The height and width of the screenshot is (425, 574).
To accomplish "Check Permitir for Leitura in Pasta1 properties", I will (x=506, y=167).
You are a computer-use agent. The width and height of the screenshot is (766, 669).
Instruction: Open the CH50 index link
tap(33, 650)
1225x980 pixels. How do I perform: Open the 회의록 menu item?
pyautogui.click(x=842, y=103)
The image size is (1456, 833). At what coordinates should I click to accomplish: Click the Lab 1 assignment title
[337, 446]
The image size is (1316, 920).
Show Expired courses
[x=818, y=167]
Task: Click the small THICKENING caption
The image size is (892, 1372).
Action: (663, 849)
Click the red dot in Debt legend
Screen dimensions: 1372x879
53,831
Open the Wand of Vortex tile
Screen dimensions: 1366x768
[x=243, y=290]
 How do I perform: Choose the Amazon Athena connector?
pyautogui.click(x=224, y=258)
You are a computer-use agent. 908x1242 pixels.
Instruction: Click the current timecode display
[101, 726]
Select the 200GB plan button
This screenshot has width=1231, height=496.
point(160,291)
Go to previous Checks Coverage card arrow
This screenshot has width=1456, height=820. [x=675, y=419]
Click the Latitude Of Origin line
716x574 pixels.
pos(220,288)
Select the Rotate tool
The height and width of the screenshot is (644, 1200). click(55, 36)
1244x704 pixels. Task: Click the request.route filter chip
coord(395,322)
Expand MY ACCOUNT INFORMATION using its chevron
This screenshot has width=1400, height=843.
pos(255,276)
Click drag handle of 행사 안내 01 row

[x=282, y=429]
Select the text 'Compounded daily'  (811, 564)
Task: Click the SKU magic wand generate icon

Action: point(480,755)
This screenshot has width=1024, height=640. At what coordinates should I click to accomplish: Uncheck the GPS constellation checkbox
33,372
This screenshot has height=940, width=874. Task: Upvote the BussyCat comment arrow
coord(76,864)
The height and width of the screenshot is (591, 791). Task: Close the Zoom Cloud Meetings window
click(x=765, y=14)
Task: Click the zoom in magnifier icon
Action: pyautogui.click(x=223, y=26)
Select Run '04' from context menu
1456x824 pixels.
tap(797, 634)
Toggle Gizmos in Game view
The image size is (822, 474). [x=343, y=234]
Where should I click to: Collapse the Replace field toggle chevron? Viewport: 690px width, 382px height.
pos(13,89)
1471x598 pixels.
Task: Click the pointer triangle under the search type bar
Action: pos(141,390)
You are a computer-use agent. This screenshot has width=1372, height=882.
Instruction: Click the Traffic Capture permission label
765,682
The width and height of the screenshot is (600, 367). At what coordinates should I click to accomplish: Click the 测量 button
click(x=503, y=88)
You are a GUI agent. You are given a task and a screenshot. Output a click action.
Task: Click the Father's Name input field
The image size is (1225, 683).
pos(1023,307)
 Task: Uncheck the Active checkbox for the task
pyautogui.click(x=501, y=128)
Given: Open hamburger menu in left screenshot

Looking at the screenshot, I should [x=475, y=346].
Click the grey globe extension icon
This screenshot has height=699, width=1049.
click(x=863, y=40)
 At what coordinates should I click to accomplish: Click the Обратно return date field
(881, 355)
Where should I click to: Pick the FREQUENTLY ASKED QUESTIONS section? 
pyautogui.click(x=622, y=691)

演習の目的
上記の項目から、文字列「Open」を含む行をすべて集め、そのまま書き写してください。大文字と小文字は区別されます。

想定される解答
Instruction: Open the CH50 index link
1225x980 pixels. How do I perform: Open the 회의록 menu item?
Open the Wand of Vortex tile
Given: Open hamburger menu in left screenshot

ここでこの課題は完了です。